**Required work**
Below is a listing; restate from it, character for character, the lines beginning at the line holding "संकेत (212, 1665)" and ending at the line holding "Contact us (45, 2503)", both included.

──────

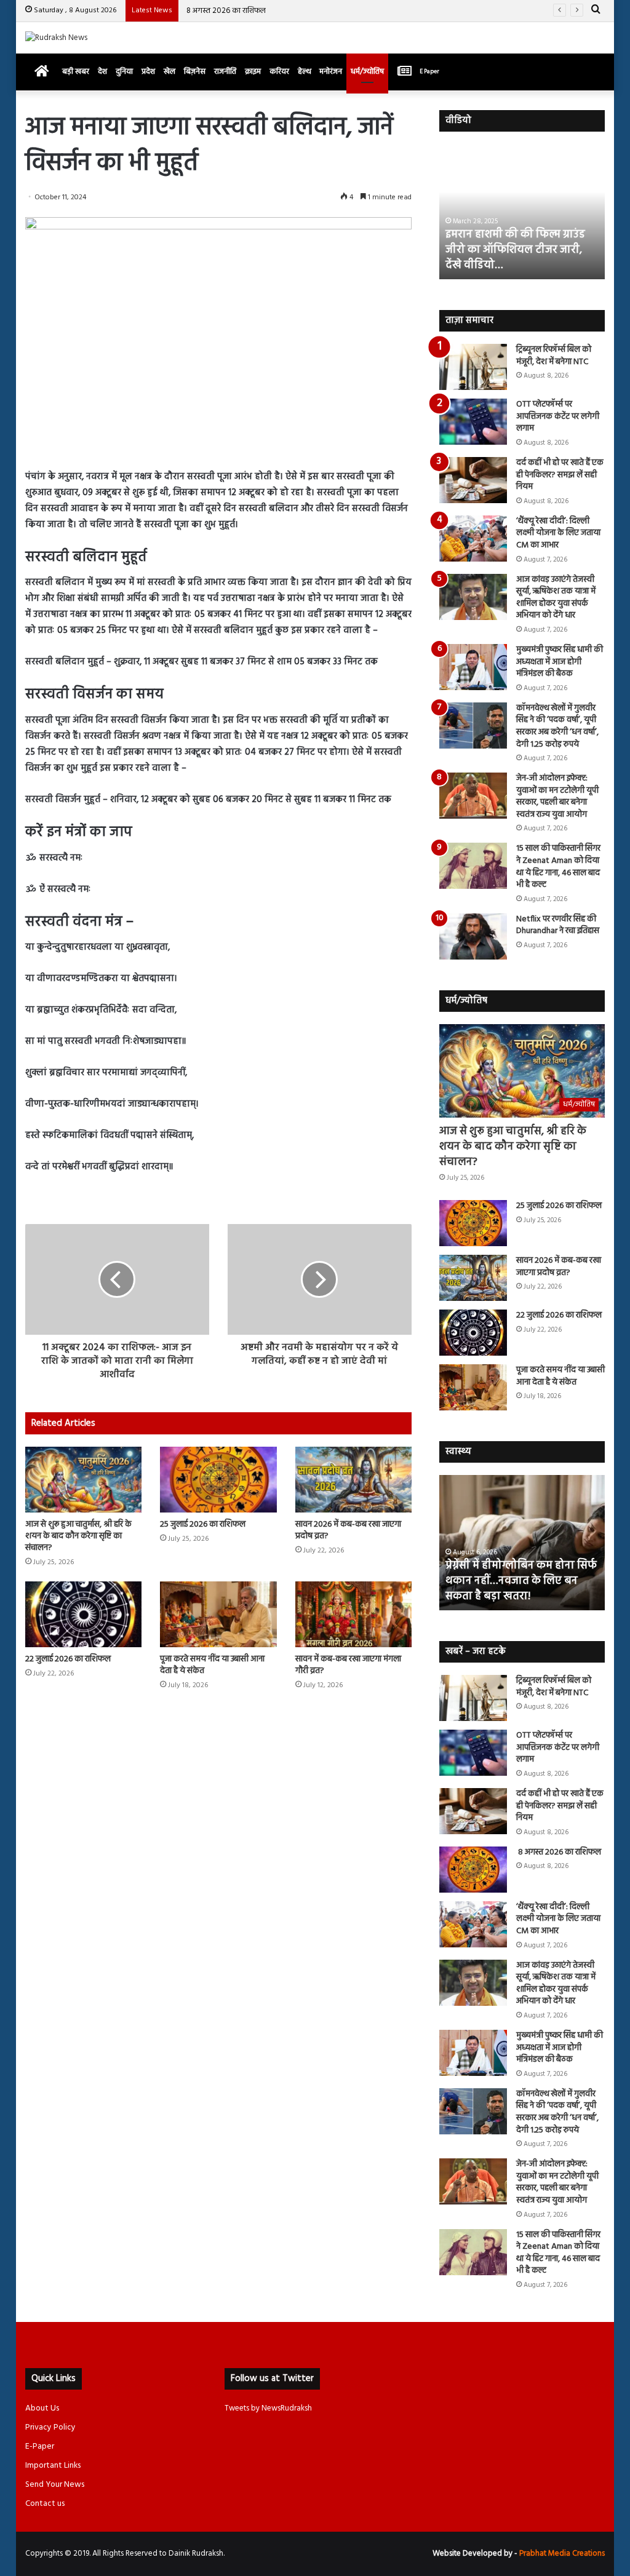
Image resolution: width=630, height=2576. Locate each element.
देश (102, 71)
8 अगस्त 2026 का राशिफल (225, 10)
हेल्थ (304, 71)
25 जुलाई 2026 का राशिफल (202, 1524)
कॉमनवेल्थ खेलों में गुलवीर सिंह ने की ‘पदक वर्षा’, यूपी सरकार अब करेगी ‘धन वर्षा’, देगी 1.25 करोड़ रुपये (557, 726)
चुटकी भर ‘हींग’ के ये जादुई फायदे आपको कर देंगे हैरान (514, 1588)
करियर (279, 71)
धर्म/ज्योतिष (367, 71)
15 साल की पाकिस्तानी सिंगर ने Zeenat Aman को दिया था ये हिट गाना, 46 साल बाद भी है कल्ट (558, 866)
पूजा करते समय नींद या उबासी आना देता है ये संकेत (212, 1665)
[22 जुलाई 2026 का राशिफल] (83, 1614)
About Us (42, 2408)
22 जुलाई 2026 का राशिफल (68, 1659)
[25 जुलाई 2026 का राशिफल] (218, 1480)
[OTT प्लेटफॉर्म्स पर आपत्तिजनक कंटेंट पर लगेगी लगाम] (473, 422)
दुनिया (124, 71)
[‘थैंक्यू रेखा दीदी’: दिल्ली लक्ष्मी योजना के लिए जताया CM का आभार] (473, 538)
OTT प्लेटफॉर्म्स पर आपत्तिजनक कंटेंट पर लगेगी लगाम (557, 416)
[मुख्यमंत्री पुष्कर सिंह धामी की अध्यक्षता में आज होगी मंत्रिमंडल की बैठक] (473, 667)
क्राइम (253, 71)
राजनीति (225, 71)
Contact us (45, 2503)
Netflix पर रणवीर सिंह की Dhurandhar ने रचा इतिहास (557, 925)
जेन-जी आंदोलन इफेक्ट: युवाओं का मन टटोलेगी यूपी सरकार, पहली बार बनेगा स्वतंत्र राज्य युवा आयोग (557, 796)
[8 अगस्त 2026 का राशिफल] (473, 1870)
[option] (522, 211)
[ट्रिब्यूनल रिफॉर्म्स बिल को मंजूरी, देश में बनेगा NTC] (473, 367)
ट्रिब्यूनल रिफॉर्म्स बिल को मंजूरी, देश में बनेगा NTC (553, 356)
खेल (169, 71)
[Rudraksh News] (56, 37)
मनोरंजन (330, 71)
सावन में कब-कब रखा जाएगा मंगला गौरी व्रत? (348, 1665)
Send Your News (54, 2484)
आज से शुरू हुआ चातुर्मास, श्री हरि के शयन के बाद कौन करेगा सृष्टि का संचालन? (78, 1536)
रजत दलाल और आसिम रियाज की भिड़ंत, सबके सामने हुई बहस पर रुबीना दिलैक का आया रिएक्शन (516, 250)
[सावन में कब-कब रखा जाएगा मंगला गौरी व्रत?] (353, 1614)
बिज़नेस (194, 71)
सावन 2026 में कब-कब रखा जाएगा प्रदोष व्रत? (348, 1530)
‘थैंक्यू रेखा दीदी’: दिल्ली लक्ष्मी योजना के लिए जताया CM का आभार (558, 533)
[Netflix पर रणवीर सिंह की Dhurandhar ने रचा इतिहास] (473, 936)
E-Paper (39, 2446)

──────

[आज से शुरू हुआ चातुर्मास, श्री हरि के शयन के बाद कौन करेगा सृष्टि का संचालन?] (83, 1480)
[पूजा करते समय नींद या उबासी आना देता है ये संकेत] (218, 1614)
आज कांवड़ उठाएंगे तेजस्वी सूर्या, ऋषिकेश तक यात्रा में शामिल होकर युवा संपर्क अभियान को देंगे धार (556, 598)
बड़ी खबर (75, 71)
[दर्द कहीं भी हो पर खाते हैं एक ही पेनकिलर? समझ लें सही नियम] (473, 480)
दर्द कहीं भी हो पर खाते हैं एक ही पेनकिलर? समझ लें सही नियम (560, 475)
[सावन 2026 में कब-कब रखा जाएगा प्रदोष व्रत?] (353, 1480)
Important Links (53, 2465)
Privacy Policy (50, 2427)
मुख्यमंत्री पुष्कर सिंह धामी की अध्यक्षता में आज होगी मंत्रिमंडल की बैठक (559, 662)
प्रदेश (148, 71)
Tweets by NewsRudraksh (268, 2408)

──────

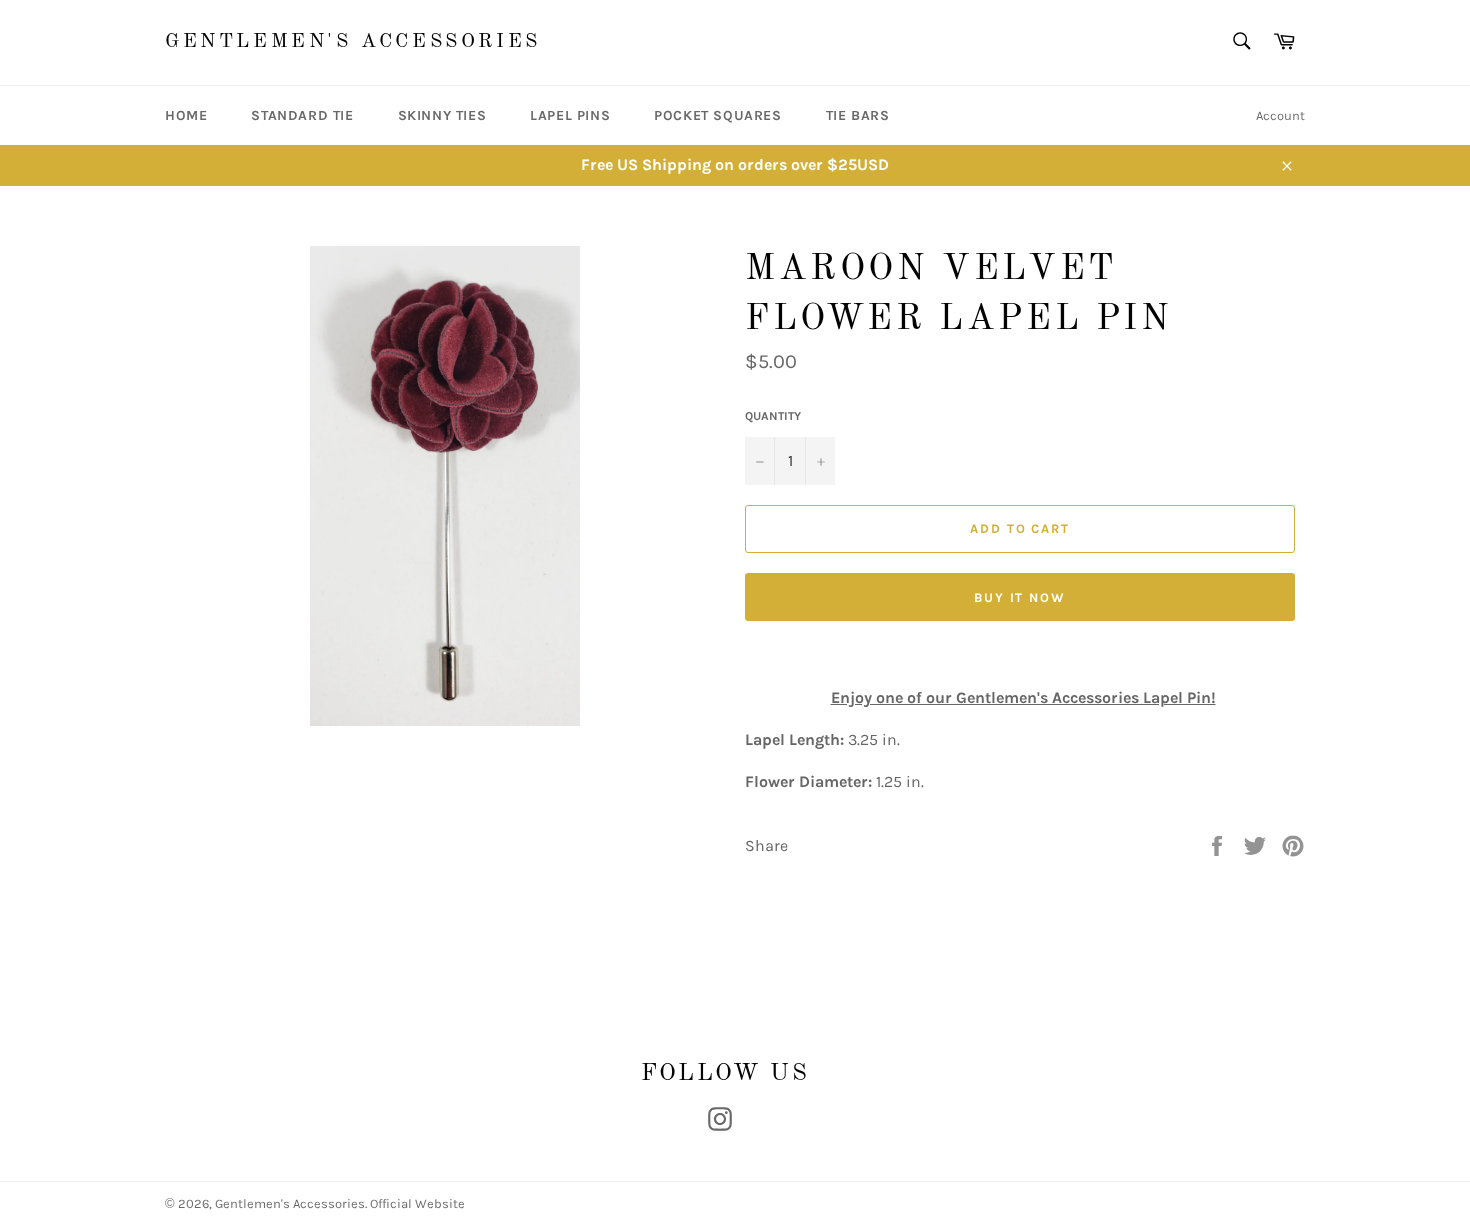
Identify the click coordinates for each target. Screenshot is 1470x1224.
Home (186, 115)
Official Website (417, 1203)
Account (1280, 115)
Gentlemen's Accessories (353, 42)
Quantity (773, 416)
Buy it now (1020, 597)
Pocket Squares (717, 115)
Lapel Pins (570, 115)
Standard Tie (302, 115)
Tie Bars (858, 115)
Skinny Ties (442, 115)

──────

**Exercise result**
पूजा करते समय नींद या उबासी आना देता है ये संकेत (212, 1665)
[22 जुलाई 2026 का राशिफल] (83, 1614)
About Us (42, 2408)
22 जुलाई 2026 का राशिफल (68, 1659)
[25 जुलाई 2026 का राशिफल] (218, 1480)
[OTT प्लेटफॉर्म्स पर आपत्तिजनक कंटेंट पर लगेगी लगाम] (473, 422)
दुनिया (124, 71)
[‘थैंक्यू रेखा दीदी’: दिल्ली लक्ष्मी योजना के लिए जताया CM का आभार] (473, 538)
OTT प्लेटफॉर्म्स पर आपत्तिजनक कंटेंट पर लगेगी लगाम (557, 416)
[मुख्यमंत्री पुष्कर सिंह धामी की अध्यक्षता में आज होगी मंत्रिमंडल की बैठक] (473, 667)
क्राइम (253, 71)
राजनीति (225, 71)
Contact us (45, 2503)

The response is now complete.